Stored data
┌──
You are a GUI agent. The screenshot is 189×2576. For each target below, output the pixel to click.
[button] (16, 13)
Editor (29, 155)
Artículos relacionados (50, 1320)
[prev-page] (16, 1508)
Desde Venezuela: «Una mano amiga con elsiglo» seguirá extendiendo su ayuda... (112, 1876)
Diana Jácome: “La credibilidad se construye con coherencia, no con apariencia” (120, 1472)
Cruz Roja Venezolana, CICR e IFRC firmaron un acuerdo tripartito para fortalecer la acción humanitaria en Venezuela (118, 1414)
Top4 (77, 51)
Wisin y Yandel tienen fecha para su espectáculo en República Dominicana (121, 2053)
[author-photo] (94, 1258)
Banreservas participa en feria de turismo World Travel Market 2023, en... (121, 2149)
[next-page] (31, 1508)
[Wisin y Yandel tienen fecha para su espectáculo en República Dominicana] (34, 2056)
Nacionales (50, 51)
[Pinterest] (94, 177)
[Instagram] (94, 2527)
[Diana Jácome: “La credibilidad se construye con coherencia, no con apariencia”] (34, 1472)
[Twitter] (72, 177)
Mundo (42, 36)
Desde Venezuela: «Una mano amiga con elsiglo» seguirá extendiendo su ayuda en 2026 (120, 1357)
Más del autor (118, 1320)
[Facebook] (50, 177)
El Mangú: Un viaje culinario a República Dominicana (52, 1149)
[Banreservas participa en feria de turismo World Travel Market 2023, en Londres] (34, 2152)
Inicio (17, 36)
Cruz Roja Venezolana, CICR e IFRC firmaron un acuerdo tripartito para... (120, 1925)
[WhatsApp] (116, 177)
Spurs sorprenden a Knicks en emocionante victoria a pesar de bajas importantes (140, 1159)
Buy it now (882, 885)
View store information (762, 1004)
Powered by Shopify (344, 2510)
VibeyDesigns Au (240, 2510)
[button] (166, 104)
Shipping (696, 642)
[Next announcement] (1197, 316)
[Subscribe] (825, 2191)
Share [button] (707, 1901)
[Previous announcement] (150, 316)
└──
» Task description
Look above for the line holding "[Twitter] (72, 177)", then set down exactly that line and every line after it up to and including the line holding "[Banreservas participa en", with nothing else.

» Solution to this problem
[Twitter] (72, 177)
Mundo (42, 36)
Desde Venezuela: «Una mano amiga con elsiglo» seguirá extendiendo su ayuda en 2026 (120, 1357)
Más del autor (118, 1320)
[Facebook] (50, 177)
El Mangú: Un viaje culinario a República Dominicana (52, 1149)
[Banreservas participa en feria de turismo World Travel Market 2023, en Londres] (34, 2152)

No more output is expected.